Copy out all of the material below word for word, leaving out the pictures.

Provided entries
= = = =
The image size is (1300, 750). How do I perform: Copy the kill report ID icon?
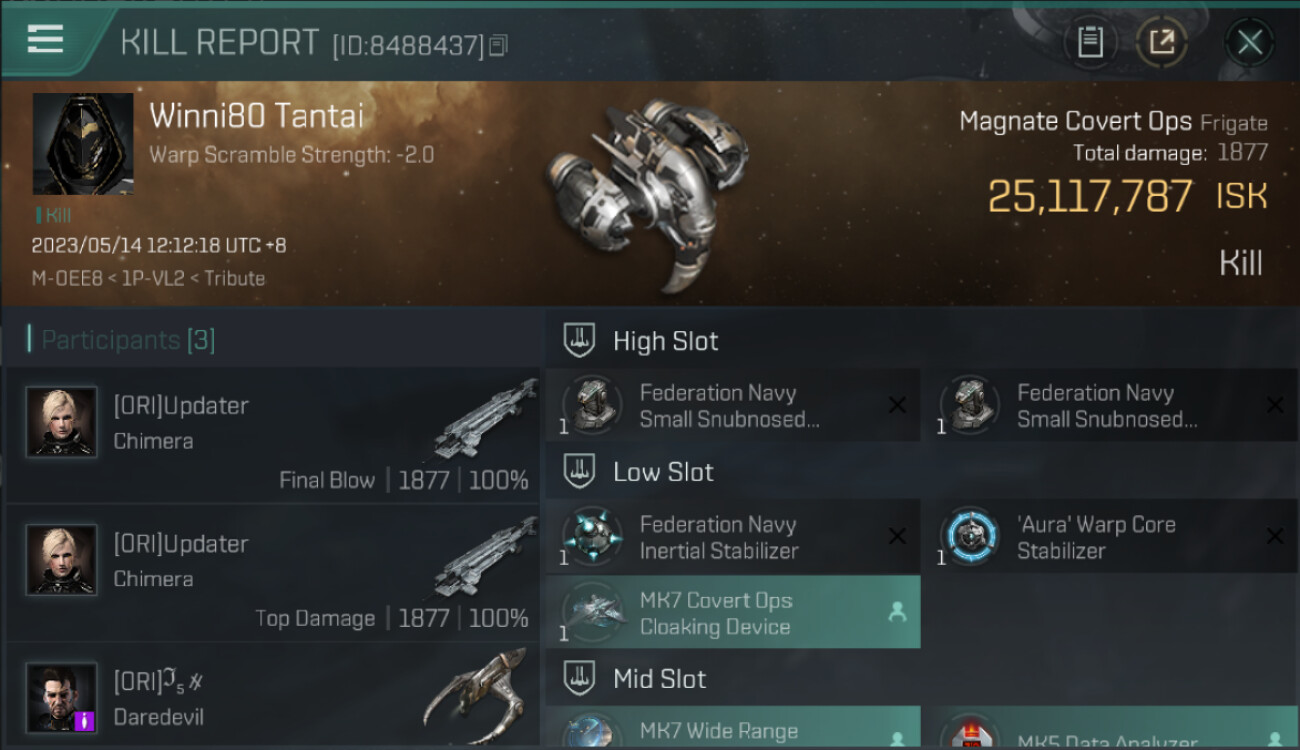pyautogui.click(x=498, y=45)
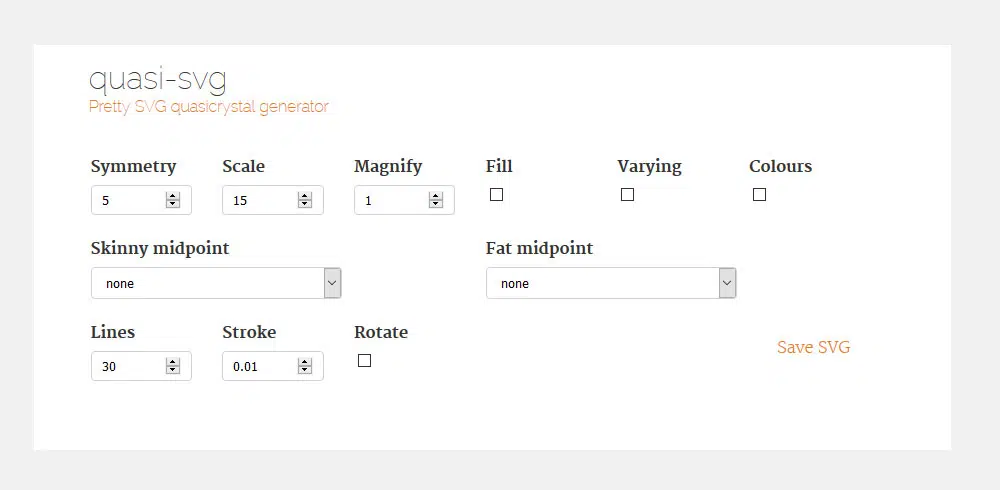Screen dimensions: 1000x490
Task: Open the Skinny midpoint dropdown
Action: point(216,283)
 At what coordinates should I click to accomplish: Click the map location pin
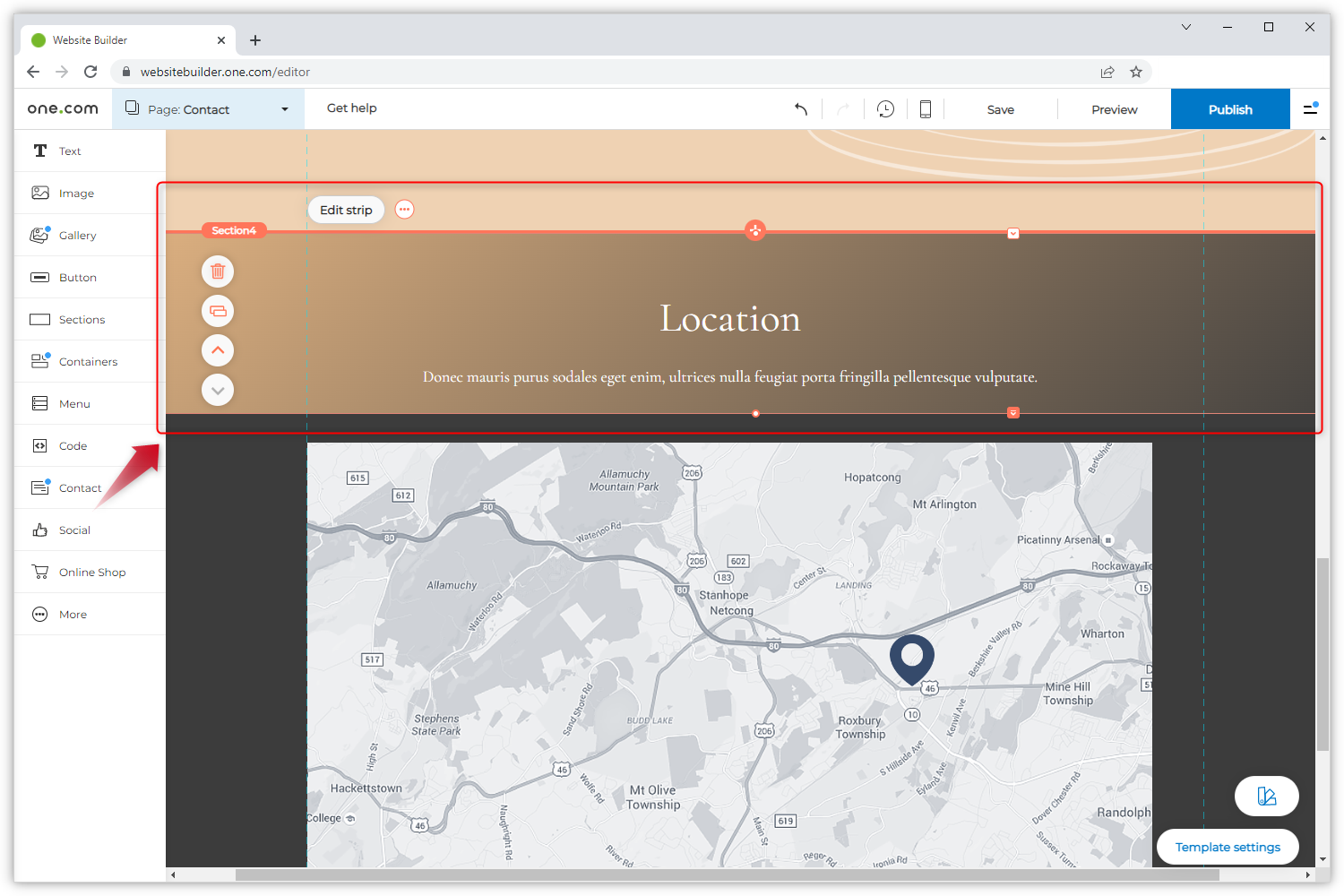point(911,657)
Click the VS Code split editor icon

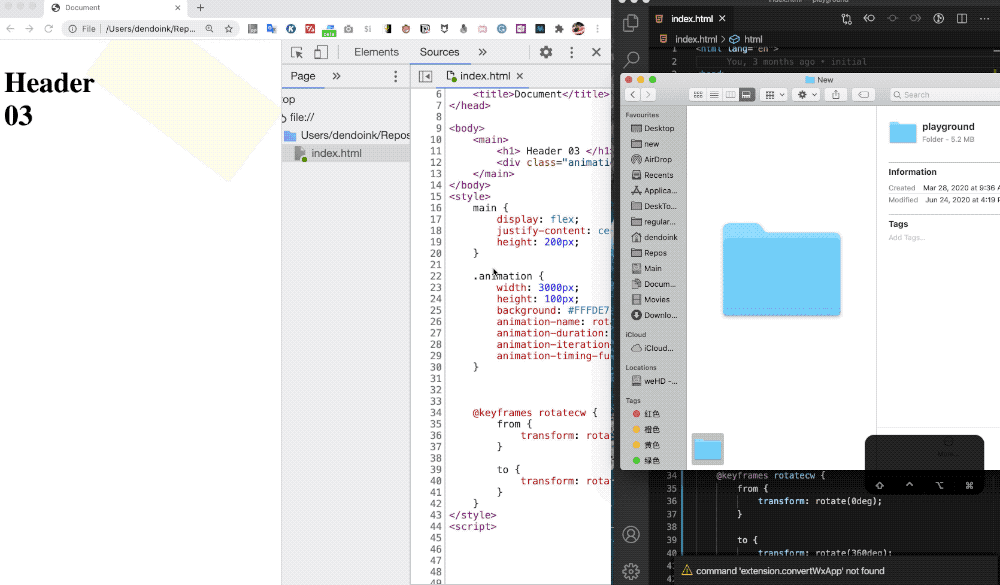(962, 18)
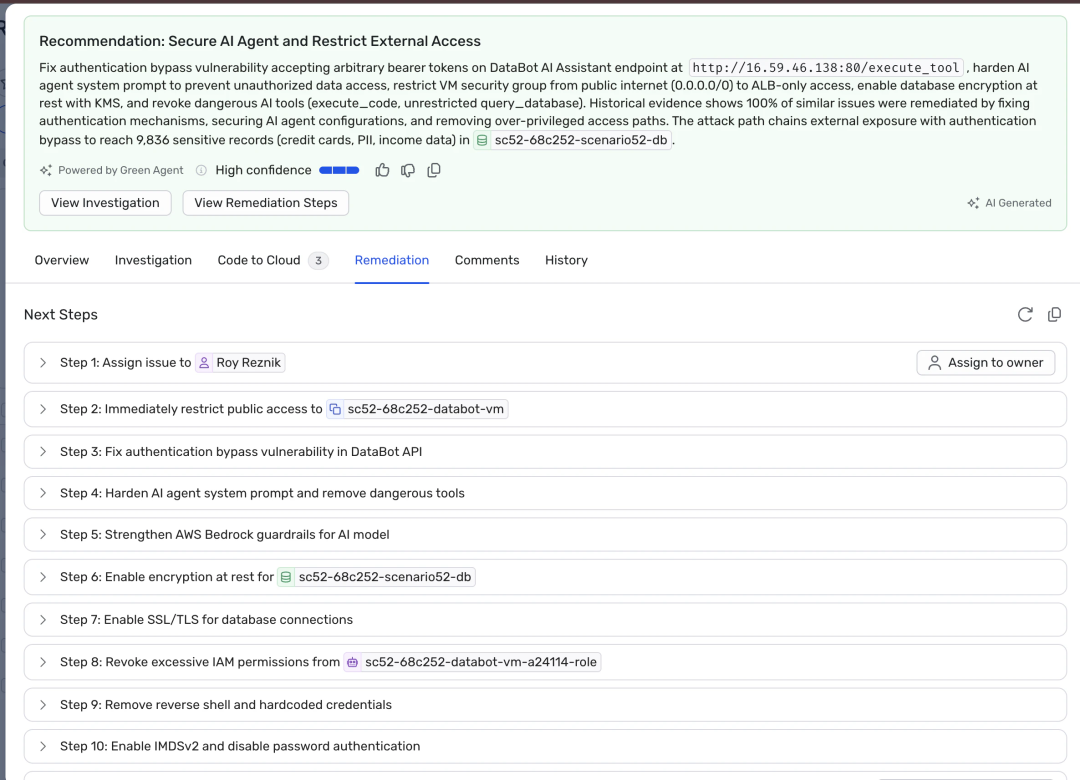1080x780 pixels.
Task: Click the High confidence level bar
Action: 339,170
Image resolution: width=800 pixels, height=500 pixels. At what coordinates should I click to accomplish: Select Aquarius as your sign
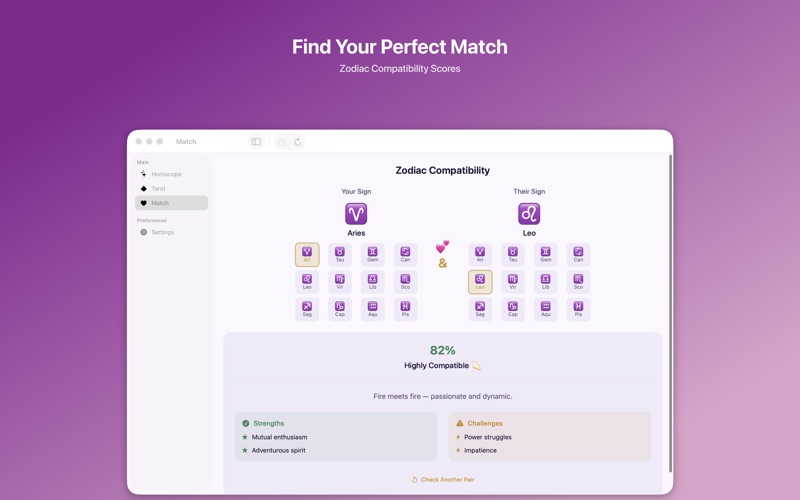(x=372, y=309)
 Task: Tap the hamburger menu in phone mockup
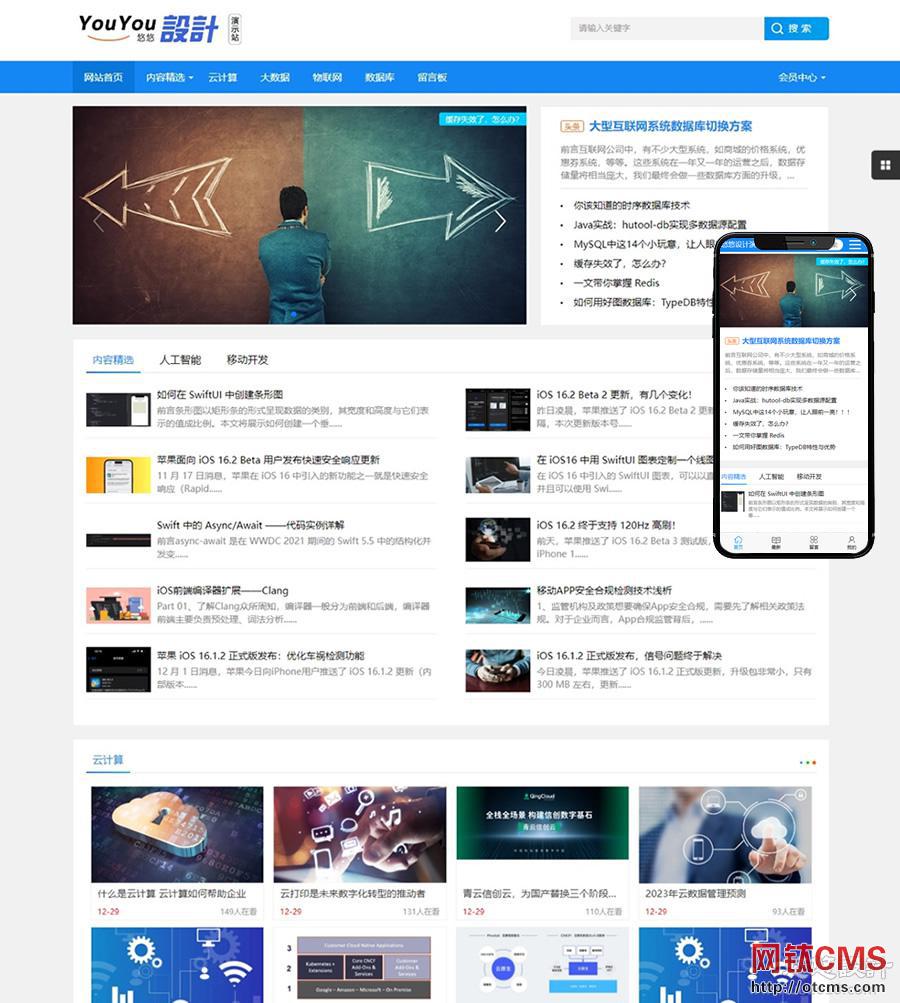[x=855, y=245]
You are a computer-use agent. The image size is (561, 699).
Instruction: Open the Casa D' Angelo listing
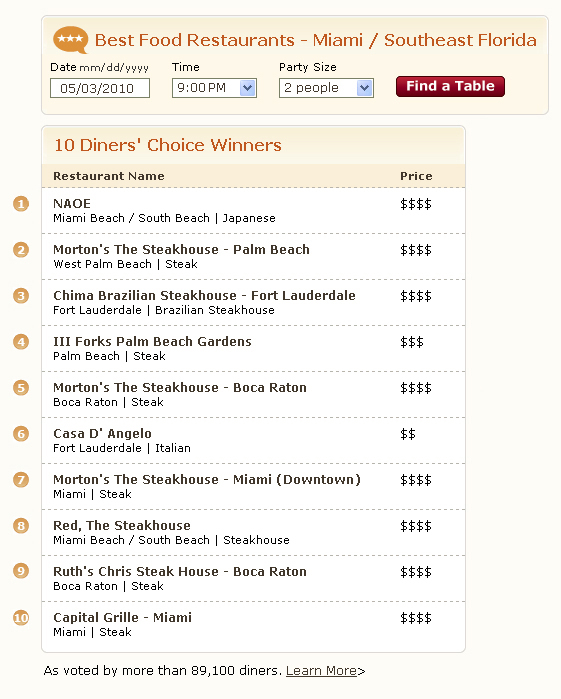pyautogui.click(x=102, y=433)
= = = =
Response
The image size is (1300, 750). How do I perform: Copy the kill report ID icon?
pyautogui.click(x=498, y=45)
Screen dimensions: 1000x490
Task: Open the Skinny midpoint dropdown
Action: point(216,283)
 At what coordinates should I click to accomplish: Click the map location pin
point(911,657)
Click the VS Code split editor icon

(962, 18)
1080x780 pixels.
Task: Click the High confidence level bar
Action: 339,170
Image resolution: width=800 pixels, height=500 pixels. At what coordinates should I click to accomplish: Select Aquarius as your sign
(x=372, y=309)
 Task: Tap the hamburger menu in phone mockup
[x=855, y=245]
You are a computer-use agent. The image size is (561, 699).
Instruction: Open the Casa D' Angelo listing
pyautogui.click(x=102, y=433)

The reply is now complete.